Saved data entries:
---+---

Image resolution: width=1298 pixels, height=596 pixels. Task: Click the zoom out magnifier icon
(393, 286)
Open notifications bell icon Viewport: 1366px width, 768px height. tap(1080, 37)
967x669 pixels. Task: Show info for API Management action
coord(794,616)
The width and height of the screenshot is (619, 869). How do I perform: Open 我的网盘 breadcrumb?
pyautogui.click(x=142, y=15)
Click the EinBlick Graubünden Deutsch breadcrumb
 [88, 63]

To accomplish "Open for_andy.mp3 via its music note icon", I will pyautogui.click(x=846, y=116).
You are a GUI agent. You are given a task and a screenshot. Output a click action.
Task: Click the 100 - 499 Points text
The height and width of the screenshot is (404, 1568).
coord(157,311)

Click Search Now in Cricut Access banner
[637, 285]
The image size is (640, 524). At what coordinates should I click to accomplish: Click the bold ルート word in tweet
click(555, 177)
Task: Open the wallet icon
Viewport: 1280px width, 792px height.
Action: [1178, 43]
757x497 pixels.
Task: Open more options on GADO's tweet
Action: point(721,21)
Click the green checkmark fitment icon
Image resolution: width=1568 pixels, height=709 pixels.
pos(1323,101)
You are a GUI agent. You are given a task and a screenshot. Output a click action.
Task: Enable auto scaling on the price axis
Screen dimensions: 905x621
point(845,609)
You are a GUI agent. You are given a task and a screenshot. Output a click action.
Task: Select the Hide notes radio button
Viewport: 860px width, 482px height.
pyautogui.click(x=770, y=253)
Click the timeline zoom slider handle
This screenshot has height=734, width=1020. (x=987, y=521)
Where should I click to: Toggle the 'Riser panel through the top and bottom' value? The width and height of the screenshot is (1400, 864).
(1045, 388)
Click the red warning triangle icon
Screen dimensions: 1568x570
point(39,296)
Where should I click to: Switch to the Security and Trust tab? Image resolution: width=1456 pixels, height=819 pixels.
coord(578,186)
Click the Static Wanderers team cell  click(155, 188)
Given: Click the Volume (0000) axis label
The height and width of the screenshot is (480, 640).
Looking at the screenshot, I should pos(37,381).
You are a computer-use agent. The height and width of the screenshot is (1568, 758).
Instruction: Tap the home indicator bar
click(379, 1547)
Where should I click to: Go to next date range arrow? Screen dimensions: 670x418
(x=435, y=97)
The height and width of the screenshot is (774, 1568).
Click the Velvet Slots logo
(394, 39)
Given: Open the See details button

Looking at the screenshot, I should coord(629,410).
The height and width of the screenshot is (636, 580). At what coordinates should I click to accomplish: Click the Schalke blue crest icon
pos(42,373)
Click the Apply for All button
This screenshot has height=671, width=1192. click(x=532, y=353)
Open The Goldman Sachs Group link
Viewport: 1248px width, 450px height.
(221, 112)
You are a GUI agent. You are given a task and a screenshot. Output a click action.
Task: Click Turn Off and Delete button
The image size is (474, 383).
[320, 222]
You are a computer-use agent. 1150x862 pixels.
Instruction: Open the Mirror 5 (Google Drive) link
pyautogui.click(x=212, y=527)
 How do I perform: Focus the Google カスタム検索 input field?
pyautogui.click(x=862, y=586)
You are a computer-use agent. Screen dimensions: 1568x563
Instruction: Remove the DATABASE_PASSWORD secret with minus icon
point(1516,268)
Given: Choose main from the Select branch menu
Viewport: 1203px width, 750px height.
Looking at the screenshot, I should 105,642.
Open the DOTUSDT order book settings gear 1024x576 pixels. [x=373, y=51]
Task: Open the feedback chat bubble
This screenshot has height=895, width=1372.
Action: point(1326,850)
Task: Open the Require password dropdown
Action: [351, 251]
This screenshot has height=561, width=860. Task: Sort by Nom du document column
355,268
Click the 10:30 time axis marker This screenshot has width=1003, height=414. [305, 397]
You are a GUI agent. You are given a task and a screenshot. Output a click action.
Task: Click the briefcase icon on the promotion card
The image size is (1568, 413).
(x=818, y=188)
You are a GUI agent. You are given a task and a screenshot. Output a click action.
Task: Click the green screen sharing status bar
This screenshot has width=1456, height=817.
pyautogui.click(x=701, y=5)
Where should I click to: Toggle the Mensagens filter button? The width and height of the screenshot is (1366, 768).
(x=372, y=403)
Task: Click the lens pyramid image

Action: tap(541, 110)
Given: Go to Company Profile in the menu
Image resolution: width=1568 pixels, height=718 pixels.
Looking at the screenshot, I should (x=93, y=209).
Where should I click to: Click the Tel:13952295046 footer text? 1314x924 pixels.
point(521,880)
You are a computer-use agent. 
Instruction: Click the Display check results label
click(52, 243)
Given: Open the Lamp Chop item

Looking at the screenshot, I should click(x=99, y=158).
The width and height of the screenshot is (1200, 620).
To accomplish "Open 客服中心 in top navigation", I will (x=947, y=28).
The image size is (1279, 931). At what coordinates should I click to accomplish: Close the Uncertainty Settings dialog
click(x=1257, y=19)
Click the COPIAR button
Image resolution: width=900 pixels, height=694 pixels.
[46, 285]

---+---

Description of the task - Repeat each record exactly, leaving nothing out.

Response to the task -
Image resolution: width=1298 pixels, height=596 pixels. Task: Click the zoom out magnifier icon
(393, 286)
Open notifications bell icon Viewport: 1366px width, 768px height. tap(1080, 37)
967x669 pixels. Task: Show info for API Management action
coord(794,616)
The width and height of the screenshot is (619, 869). How do I perform: Open 我的网盘 breadcrumb?
pyautogui.click(x=142, y=15)
Click the EinBlick Graubünden Deutsch breadcrumb
 [88, 63]

To accomplish "Open for_andy.mp3 via its music note icon", I will pyautogui.click(x=846, y=116).
You are a GUI agent. You are given a task and a screenshot. Output a click action.
Task: Click the 100 - 499 Points text
The height and width of the screenshot is (404, 1568).
coord(157,311)

Click Search Now in Cricut Access banner
[637, 285]
The image size is (640, 524). At what coordinates should I click to accomplish: Click the bold ルート word in tweet
click(555, 177)
Task: Open the wallet icon
Viewport: 1280px width, 792px height.
Action: [1178, 43]
757x497 pixels.
Task: Open more options on GADO's tweet
Action: point(721,21)
Click the green checkmark fitment icon
Image resolution: width=1568 pixels, height=709 pixels.
pos(1323,101)
You are a GUI agent. You are given a task and a screenshot. Output a click action.
Task: Enable auto scaling on the price axis
Screen dimensions: 905x621
point(845,609)
You are a GUI agent. You are given a task and a screenshot. Output a click action.
Task: Select the Hide notes radio button
Viewport: 860px width, 482px height.
pyautogui.click(x=770, y=253)
Click the timeline zoom slider handle
This screenshot has height=734, width=1020. (x=987, y=521)
Where should I click to: Toggle the 'Riser panel through the top and bottom' value? The width and height of the screenshot is (1400, 864).
(1045, 388)
Click the red warning triangle icon
Screen dimensions: 1568x570
point(39,296)
Where should I click to: Switch to the Security and Trust tab? Image resolution: width=1456 pixels, height=819 pixels.
coord(578,186)
Click the Static Wanderers team cell  click(155, 188)
Given: Click the Volume (0000) axis label
The height and width of the screenshot is (480, 640).
Looking at the screenshot, I should pos(37,381).
You are a computer-use agent. The height and width of the screenshot is (1568, 758).
Instruction: Tap the home indicator bar
click(379, 1547)
Where should I click to: Go to next date range arrow? Screen dimensions: 670x418
(x=435, y=97)
The height and width of the screenshot is (774, 1568).
Click the Velvet Slots logo
(394, 39)
Given: Open the See details button

Looking at the screenshot, I should coord(629,410).
The height and width of the screenshot is (636, 580). At what coordinates should I click to accomplish: Click the Schalke blue crest icon
pos(42,373)
Click the Apply for All button
This screenshot has height=671, width=1192. click(x=532, y=353)
Open The Goldman Sachs Group link
Viewport: 1248px width, 450px height.
(221, 112)
You are a GUI agent. You are given a task and a screenshot. Output a click action.
Task: Click Turn Off and Delete button
The image size is (474, 383).
[320, 222]
You are a computer-use agent. 1150x862 pixels.
Instruction: Open the Mirror 5 (Google Drive) link
pyautogui.click(x=212, y=527)
 How do I perform: Focus the Google カスタム検索 input field?
pyautogui.click(x=862, y=586)
You are a computer-use agent. Screen dimensions: 1568x563
Instruction: Remove the DATABASE_PASSWORD secret with minus icon
point(1516,268)
Given: Choose main from the Select branch menu
Viewport: 1203px width, 750px height.
Looking at the screenshot, I should 105,642.
Open the DOTUSDT order book settings gear 1024x576 pixels. [x=373, y=51]
Task: Open the feedback chat bubble
This screenshot has height=895, width=1372.
Action: point(1326,850)
Task: Open the Require password dropdown
Action: [351, 251]
This screenshot has height=561, width=860. Task: Sort by Nom du document column
355,268
Click the 10:30 time axis marker This screenshot has width=1003, height=414. [305, 397]
You are a GUI agent. You are given a task and a screenshot. Output a click action.
Task: Click the briefcase icon on the promotion card
The image size is (1568, 413).
(x=818, y=188)
You are a GUI agent. You are given a task and a screenshot. Output a click action.
Task: Click the green screen sharing status bar
This screenshot has width=1456, height=817.
pyautogui.click(x=701, y=5)
Where should I click to: Toggle the Mensagens filter button? The width and height of the screenshot is (1366, 768).
(x=372, y=403)
Task: Click the lens pyramid image

Action: tap(541, 110)
Given: Go to Company Profile in the menu
Image resolution: width=1568 pixels, height=718 pixels.
Looking at the screenshot, I should (x=93, y=209).
Where should I click to: Click the Tel:13952295046 footer text? 1314x924 pixels.
point(521,880)
You are a computer-use agent. 
Instruction: Click the Display check results label
click(52, 243)
Given: Open the Lamp Chop item

Looking at the screenshot, I should click(x=99, y=158).
The width and height of the screenshot is (1200, 620).
To accomplish "Open 客服中心 in top navigation", I will (x=947, y=28).
The image size is (1279, 931). At what coordinates should I click to accomplish: Close the Uncertainty Settings dialog
click(x=1257, y=19)
Click the COPIAR button
Image resolution: width=900 pixels, height=694 pixels.
[46, 285]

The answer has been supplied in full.